Targeting BNIP3 in inflammation-mediated heart failure: a novel concept in heart failure therapy.

Myocardial injury activates inflammatory mediators and provokes the integration of BCL-2/adenovirus E1B 19KD interacting protein 3 (BNIP3) into mitochondrial membranes. Translocation of BNIP3 to mitochondria inexorably causes mitochondrial fragmentation. Heart failure (HF) epitomizes the life-threatening phase of BNIP3-induced mitochondrial dysfunction and cardiomyocyte death. Available data suggest that inflammatory mediators play a key role in cardiac cell demise and have been implicated in the pathogenesis of HF syndrome.
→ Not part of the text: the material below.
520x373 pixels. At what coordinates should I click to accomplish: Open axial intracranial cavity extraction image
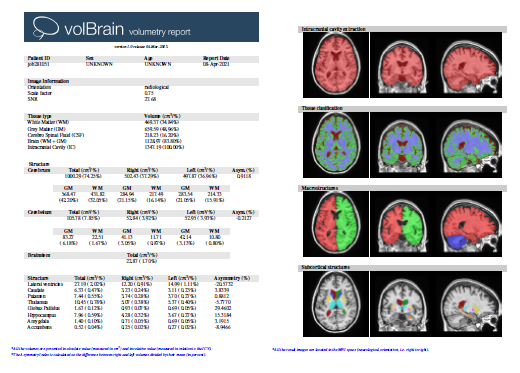(x=336, y=65)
In the present study, we reviewed the changes in BNIP3 protein expression levels during inflammatory response and postulated its role in inflammation-mediated HF. We also identified inflammatory mediators' response such as stimulation of TNF-α and NO as potent inducer of BNIP3. Previous studies suggest that the pro-apoptotic protein has a common regulator with IL-1β and induces IL-6-stimulated cardiac hypertrophy. These findings corroborate our contention that interventions designed to functionally modulate BNIP3 activity during inflammatory-mediated HF may prove beneficial in preventing HF. Such a revelation will open new avenue for further research to unravel a novel therapeutic strategy in HF diseases. Moreover, understanding of the relationship between BNIP3 and inflammatory mediators in HF pathologies will not only contribute to the discovery of drugs that can inhibit inflammation-mediated heart diseases, but also enhance the current knowledge on the key role BNIP3 plays during inflammation.